Выбрать главу

Злой дух Обида свободно разгуливает по Половецкой и Русской землям — такие времена наступили. Что конкретно происходит в Половецкой — мы не знаем, но что в Русской — Поэт изобразил с большой силой. Ему видится, как Русь уже стала жертвой всеобщей междоусобицы князей, алчность которых достигла столь разрушительной степени, что брат пошёл на брата, чтобы отнять его владения. В межкняжеских отношениях воцарилось право сильного, точно охарактеризованное Поэтом: «Это — моё, и то — тоже моё». Князья губят во взаимной вражде огромные духовные и материальные силы, вследствие чего прекращаются войны Руси с внешними врагами и меняется психология князей. Они путают «малое» с «великим»: интересы своего княжества неимоверно «разбухли» и заслонили в их сознании интересы Руси. Государство ослабело, а это разожгло захватнический аппетит врагов, которые «со всех сторон, с победами» двинулись на него, сокрушая удельное «величие» самоуверенных князей. Русь вошла в гибельный порочный круг.
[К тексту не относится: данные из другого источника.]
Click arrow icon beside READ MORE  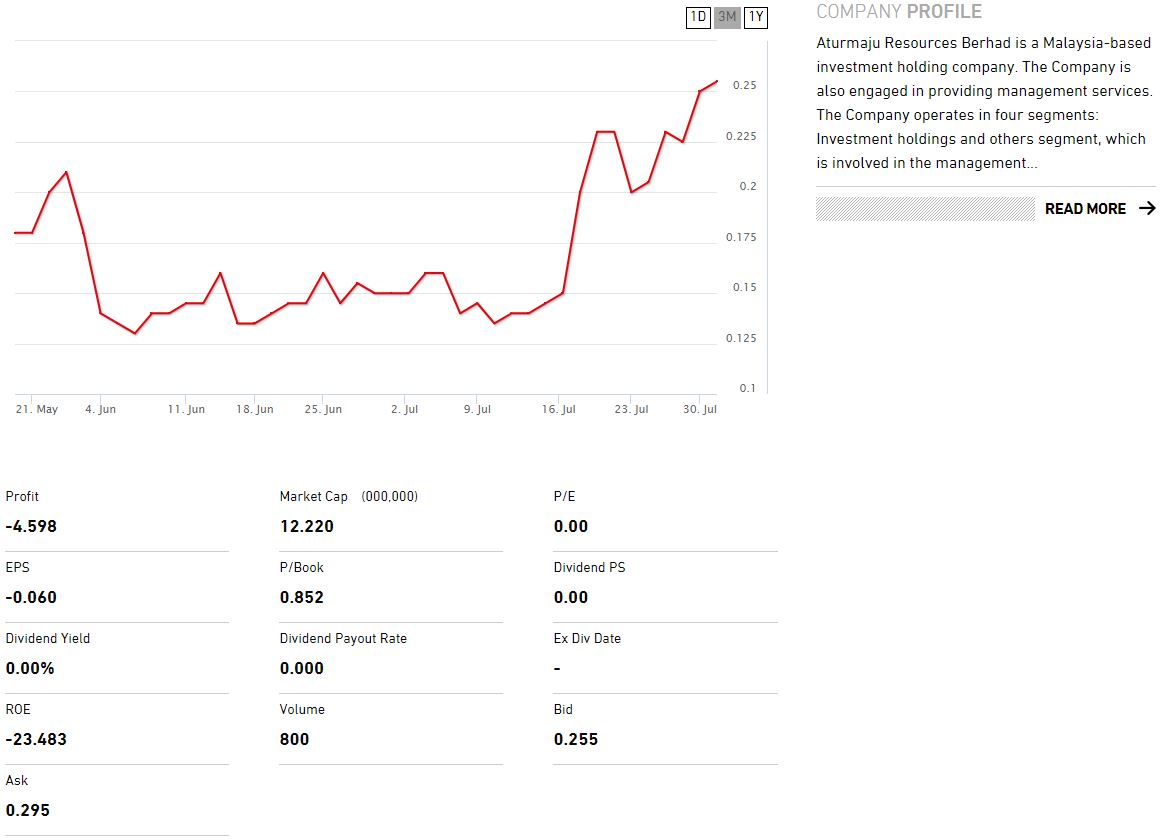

Последовательность изложения даёт известное право считать все эти явления результатом действий Обиды, по которым можно сделать вывод о её «специализации». Д. С. Лихачев прав: в то время, «обида» применительно к феодальным отношениям означала незаконное посягательство одного князя на владения другого. Иллюстрацией может быть обида Игоря на двоюродного брата, Киевского князя Святослава, отдавшего Черниговское княжество родному брату Ярославу, а не Игорю, хотя последний также имел на него наследственное право. Мифическая Обйда в конце XII века была, по–видимому, злым духом разлада и взаимных владельческих притязаний! Она «сотрудничала» с богом Трояном на этапе подготовки войн, входила в его «свиту».
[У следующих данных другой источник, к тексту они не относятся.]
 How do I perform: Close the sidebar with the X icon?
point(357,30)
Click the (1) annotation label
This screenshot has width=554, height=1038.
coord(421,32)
Вполне понятно, почему Обида пробудилась и активно занялась своей чёрной работой после разгрома войска Игоря и половецкой победы. Но вызывают недоумение грандиозные последствия её оживления: она «прогнала обильные времена»; князья «перестали воевать» с врагами, зато принялись за сведение счетов друг с другом и насильственный передел княжеств, разучившись отличать «малое» от «великого»; враги со всех сторон накинулись на Русь и одерживали одну победу за другой. Если сравнить это живописное изображение с тем, что происходило на Руси сразу же после Каяльской трагедии, то нельзя не увидеть в нём, мягко говоря, большого преувеличения. Было разорительное нашествие Кончака и Гзака на Черниговское и Переяславское княжества, но оно не вызвало ни обнищания Руси, ни повсеместного обострения междоусобных войн, ни победоносных нападений на Русь «со всех сторон». Противоречие между поэтической и подлинной историей ближайших последствий Каялы требует разъяснения.

Сюжетное время, размеренное на отрезки, сменилось временем, в котором неразличимы ни начало, ни конец, которое невозможно соотнести с каким‑либо чётко ограниченным периодом истории Руси. Время прагматическое сменилось временем мифологическим, которое современный человек воспринимает с трудом, лишь в результате целенаправленных усилий ума и воображения.

Два факта помогут войти в мир мифологического времени: композиционное место подытоживающего фрагмента и грамматическое время, употреблённое здесь. Кажется, они не согласуются между собой. Так как размышления предваряют самое первое последствие Каялы, то надо было бы по современным представлениям употребить будущее время. Поэт же пишет о ненаступивших последствиях только в прошедшем времени — в прошедшем совершившемся. Так возникает рефлективное, умозрительное видение, которое, увы, все же осуществится, когда на Русь нападут монгольские орды. Его форма вполне объяснима мифологическим временем, в котором движение идёт по кругу. Когда поэт пишет «невесёлая година въстала, уже пустыни силу прикрыла» и т. д., то он, похоже, представляет себе это так, что несчастливая пора вернулась снова на Русь, а наступила‑то она впервые (в нынешнем понимании глагола) так давно, что определённо нельзя сказать, когда. А если так, то надо употребить прошедшее время, способное выразить повторяемость событий или процессов.